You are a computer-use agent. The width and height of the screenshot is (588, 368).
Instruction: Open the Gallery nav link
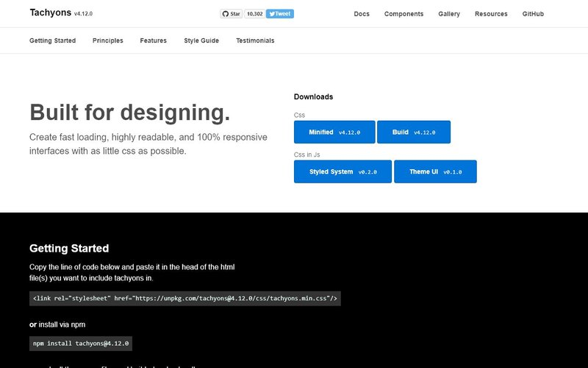(449, 14)
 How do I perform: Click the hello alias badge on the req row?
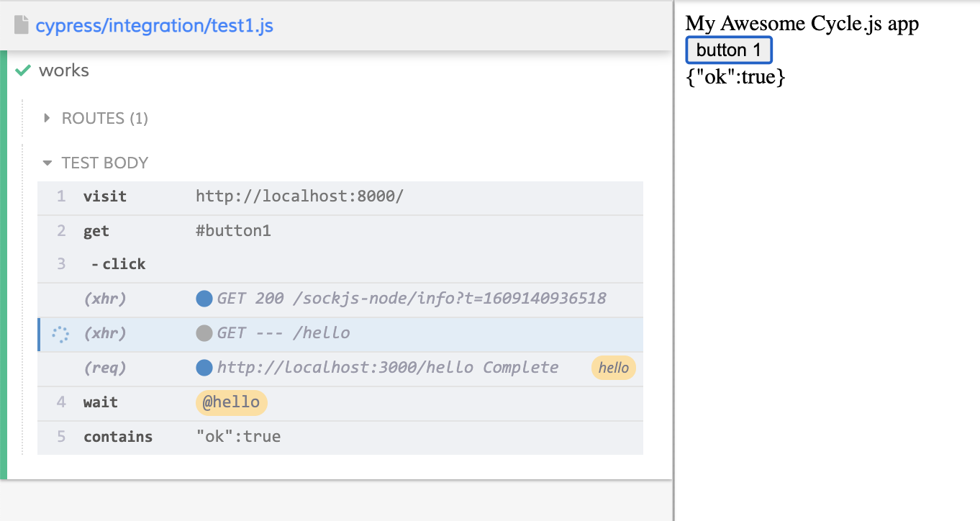tap(613, 368)
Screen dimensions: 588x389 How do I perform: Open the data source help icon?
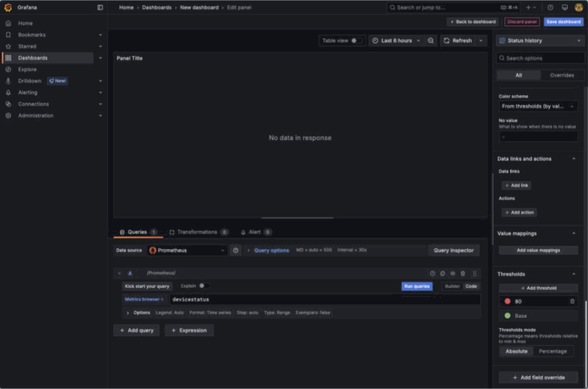pos(236,250)
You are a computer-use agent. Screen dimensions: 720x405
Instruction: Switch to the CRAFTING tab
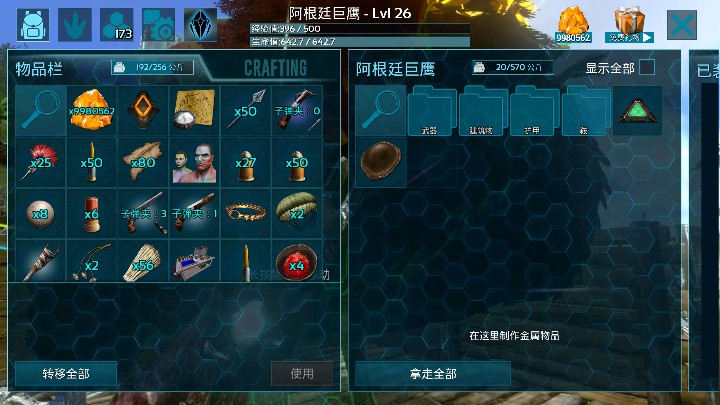pos(275,68)
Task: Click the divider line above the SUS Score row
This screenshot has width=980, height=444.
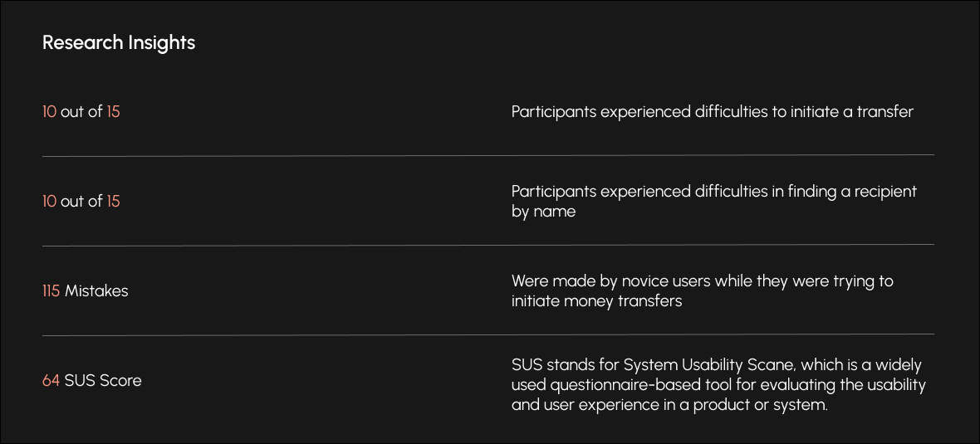Action: coord(488,334)
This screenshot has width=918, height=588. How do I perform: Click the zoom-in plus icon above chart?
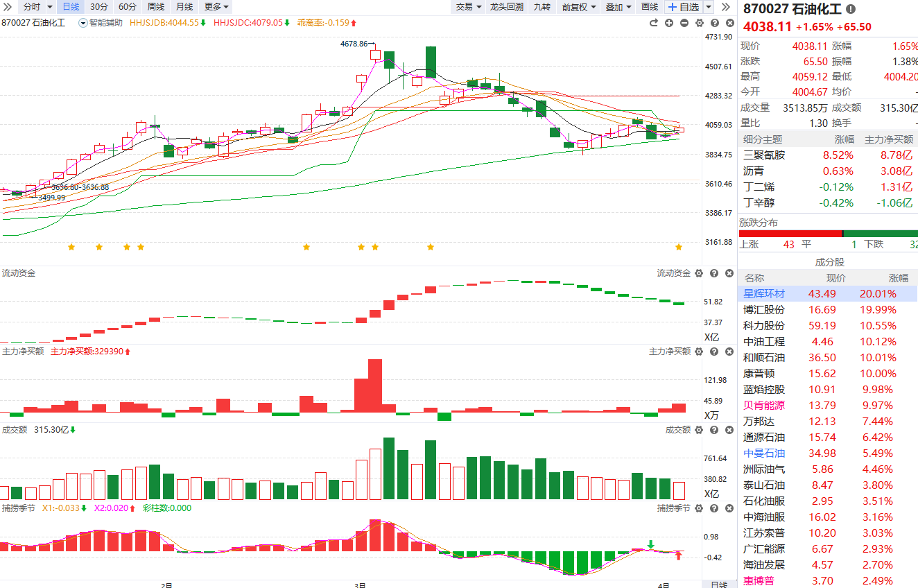669,23
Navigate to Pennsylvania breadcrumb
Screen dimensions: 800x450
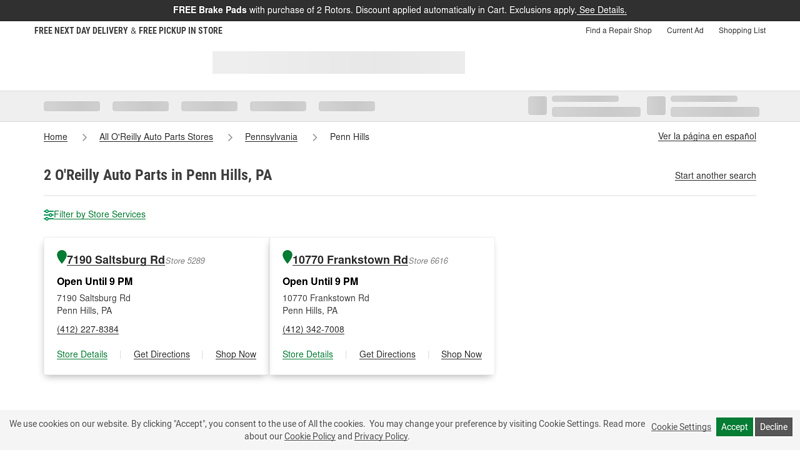[x=271, y=137]
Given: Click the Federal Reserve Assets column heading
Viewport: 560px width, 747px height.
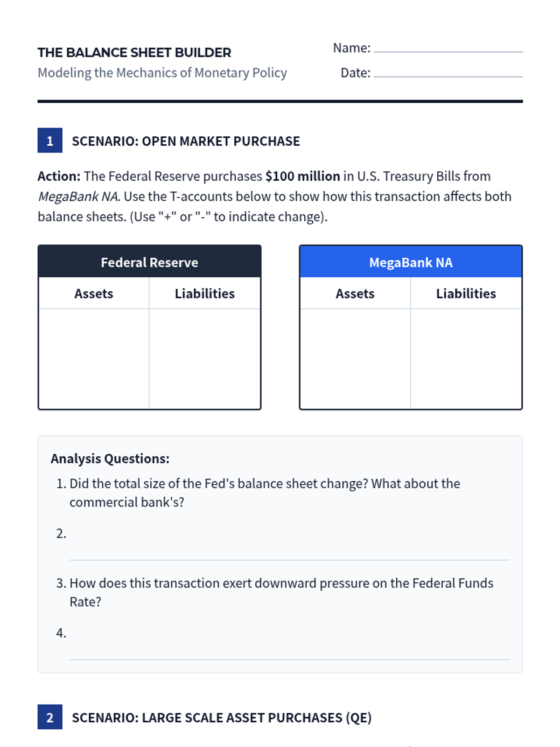Looking at the screenshot, I should pyautogui.click(x=94, y=293).
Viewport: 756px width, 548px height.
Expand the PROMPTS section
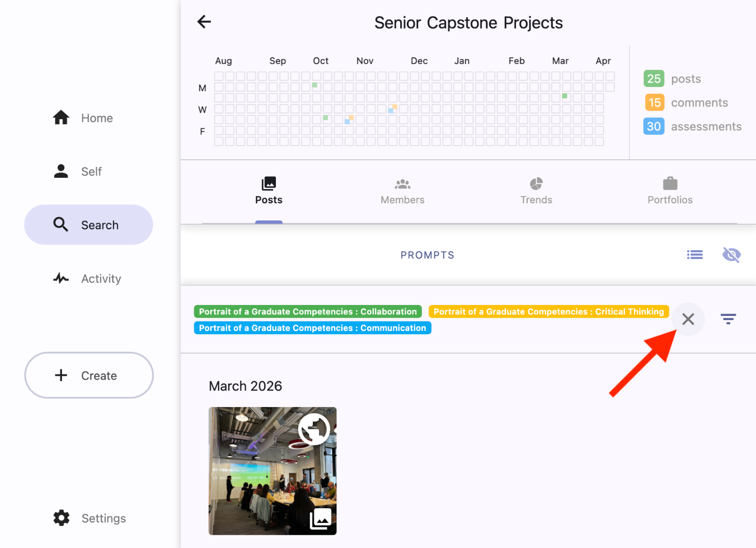coord(427,255)
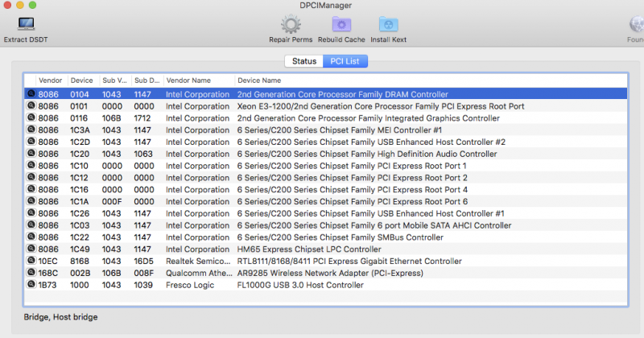Select the PCI List tab
This screenshot has height=338, width=644.
pos(343,61)
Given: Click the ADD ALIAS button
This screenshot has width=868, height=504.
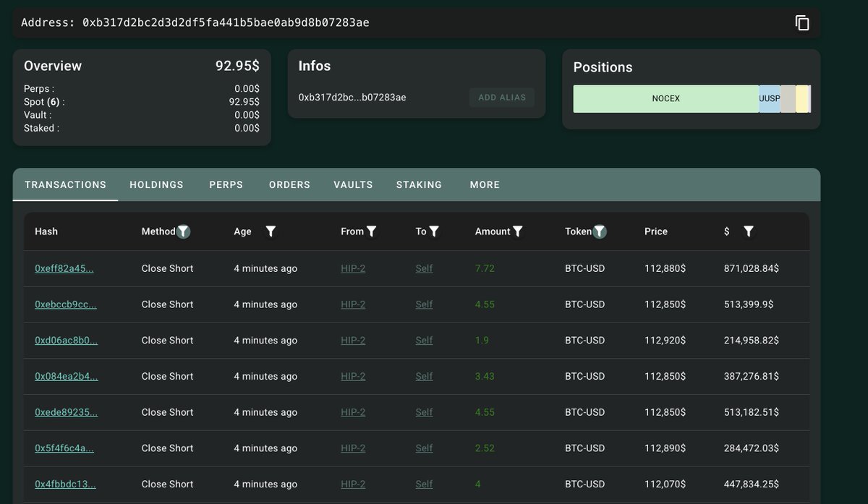Looking at the screenshot, I should pos(501,96).
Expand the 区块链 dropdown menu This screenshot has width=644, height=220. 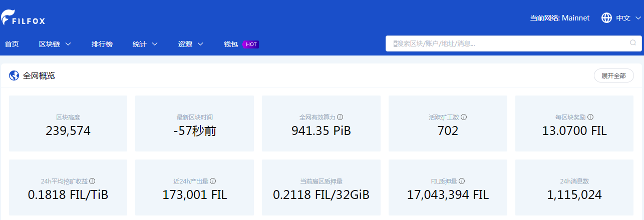point(55,44)
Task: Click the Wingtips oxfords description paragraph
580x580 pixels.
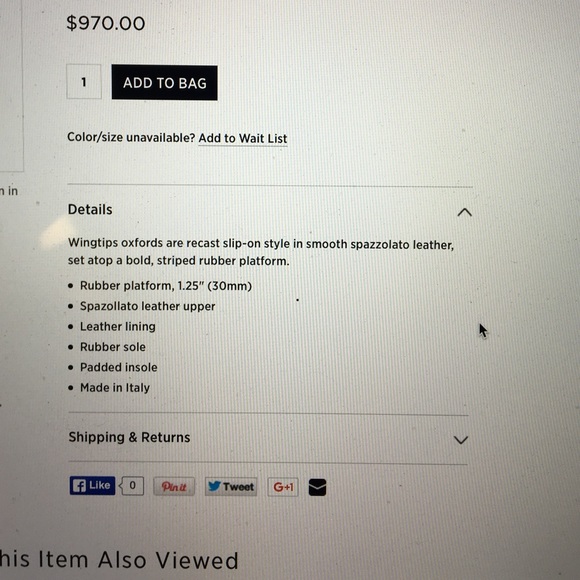Action: pyautogui.click(x=261, y=252)
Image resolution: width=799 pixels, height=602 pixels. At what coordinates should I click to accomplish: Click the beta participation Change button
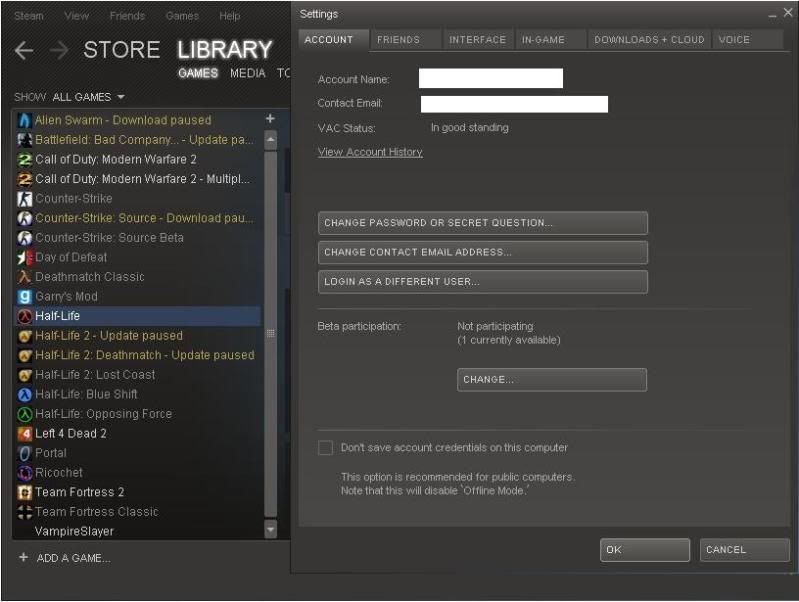[x=552, y=380]
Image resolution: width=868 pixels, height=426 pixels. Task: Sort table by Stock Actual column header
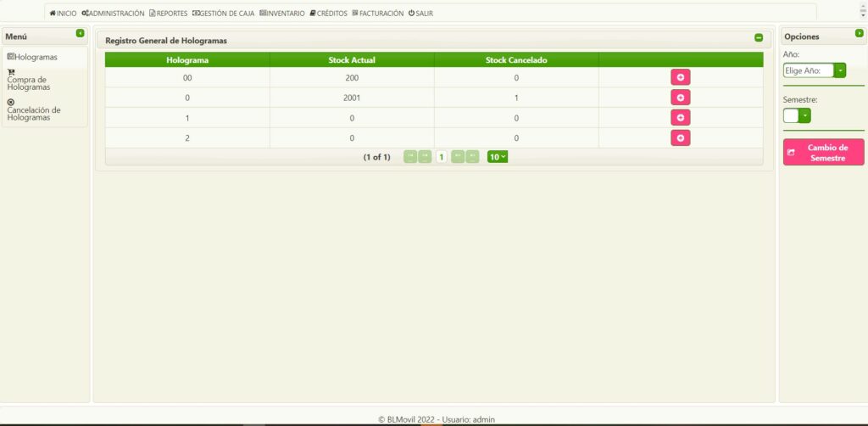(x=352, y=60)
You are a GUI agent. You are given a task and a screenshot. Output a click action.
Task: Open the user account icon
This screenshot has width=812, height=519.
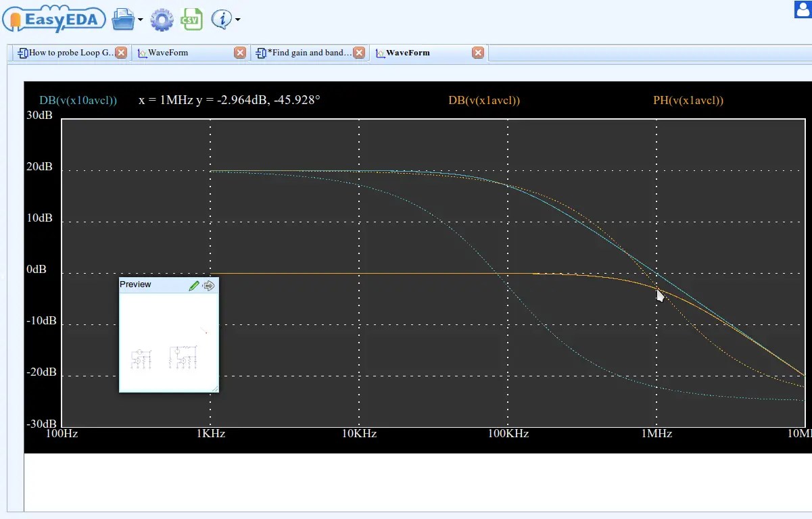[803, 9]
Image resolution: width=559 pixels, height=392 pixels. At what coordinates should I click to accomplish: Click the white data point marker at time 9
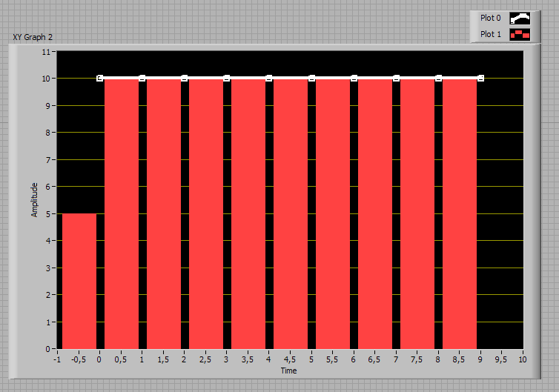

________________________

Make a copy of each line in the records above that has the word "computer".

You are a computer-use agent. The width and height of the screenshot is (588, 368).
You are a computer-use agent. Screen dimensions: 720x405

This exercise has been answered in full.